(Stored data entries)
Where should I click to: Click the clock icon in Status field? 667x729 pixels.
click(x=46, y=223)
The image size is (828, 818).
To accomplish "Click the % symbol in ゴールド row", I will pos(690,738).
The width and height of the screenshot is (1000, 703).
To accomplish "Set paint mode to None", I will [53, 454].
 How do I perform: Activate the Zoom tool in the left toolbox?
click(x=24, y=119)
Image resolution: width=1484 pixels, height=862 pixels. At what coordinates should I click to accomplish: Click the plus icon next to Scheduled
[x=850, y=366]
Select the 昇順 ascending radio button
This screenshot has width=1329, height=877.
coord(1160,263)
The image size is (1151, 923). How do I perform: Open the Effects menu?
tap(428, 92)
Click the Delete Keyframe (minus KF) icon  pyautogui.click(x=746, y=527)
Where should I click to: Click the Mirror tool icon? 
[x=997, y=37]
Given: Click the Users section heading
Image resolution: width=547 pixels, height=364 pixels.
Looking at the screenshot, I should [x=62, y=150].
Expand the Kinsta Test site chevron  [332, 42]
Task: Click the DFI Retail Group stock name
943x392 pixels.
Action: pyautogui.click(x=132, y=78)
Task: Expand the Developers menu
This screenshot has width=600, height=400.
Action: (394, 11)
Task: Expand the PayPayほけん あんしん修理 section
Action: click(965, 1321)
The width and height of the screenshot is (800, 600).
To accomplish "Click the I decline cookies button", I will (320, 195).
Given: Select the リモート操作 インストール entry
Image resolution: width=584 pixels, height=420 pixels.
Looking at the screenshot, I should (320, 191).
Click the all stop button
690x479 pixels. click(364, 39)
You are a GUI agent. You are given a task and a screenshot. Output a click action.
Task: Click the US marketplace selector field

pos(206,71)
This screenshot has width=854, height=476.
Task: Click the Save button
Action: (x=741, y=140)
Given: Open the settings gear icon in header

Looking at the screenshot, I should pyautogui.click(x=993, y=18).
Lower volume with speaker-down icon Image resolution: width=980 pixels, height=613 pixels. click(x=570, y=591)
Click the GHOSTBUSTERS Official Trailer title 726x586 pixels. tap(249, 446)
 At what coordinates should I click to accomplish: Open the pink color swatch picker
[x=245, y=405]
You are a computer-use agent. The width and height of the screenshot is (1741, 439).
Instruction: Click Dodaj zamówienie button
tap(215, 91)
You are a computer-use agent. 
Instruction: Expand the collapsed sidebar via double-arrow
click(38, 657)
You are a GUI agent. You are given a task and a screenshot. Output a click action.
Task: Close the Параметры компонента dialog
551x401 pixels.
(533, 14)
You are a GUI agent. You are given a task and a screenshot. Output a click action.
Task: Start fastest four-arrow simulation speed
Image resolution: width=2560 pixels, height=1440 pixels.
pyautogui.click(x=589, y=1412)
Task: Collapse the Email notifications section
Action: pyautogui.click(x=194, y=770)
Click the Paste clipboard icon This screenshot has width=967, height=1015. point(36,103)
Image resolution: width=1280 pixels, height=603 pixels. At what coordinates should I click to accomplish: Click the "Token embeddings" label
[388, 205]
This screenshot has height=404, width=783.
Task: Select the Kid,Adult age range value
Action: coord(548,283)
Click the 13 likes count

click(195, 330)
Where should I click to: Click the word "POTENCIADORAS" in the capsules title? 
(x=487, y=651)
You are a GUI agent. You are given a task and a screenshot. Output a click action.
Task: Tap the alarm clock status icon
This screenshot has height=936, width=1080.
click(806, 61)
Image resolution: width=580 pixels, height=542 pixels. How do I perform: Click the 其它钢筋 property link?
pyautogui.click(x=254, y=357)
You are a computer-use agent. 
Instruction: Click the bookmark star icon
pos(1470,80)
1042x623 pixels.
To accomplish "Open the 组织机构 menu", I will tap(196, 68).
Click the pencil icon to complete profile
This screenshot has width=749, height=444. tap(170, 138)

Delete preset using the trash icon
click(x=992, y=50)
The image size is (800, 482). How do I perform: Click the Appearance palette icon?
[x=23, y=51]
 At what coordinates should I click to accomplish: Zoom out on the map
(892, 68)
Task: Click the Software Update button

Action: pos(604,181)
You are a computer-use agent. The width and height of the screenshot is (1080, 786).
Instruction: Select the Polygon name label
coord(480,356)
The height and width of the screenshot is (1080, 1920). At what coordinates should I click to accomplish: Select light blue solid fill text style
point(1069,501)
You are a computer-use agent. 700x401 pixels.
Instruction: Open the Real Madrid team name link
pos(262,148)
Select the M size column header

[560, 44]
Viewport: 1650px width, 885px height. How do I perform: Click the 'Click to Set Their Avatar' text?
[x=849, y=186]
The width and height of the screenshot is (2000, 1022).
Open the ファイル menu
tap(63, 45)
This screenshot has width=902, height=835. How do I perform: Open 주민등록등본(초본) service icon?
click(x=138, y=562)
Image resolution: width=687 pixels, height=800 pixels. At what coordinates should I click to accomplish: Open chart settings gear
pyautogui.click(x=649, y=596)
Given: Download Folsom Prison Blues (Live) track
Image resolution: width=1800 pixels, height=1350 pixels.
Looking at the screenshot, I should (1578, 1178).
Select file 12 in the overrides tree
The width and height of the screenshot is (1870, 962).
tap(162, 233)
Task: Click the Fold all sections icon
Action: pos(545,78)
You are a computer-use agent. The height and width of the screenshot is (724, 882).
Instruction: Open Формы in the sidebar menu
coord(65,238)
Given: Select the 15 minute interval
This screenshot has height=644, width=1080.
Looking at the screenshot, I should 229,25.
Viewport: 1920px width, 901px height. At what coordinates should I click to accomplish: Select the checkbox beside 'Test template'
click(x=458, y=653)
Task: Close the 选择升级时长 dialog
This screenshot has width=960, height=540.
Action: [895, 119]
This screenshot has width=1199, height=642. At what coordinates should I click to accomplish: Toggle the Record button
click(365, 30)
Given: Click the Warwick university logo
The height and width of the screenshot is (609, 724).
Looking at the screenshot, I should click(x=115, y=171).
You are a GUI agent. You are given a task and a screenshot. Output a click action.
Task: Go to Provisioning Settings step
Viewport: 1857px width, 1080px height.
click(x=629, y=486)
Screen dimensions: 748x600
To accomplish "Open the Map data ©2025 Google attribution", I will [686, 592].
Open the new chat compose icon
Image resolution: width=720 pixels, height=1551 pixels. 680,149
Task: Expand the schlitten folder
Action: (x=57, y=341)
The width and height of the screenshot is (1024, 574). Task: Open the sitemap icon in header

WORK TO BE COMPLETED
Collect the lines of the records that include the string "computer".

RESULT OF THIS EXERCISE
You are a computer-use agent. The width and height of the screenshot is (1741, 439).
You are a computer-use agent. 
You are a computer-use agent. 
You are a computer-use agent. The width and height of the screenshot is (1080, 786).
You are a computer-use agent. 700x401 pixels.
You are a computer-use agent. The height and width of the screenshot is (724, 882).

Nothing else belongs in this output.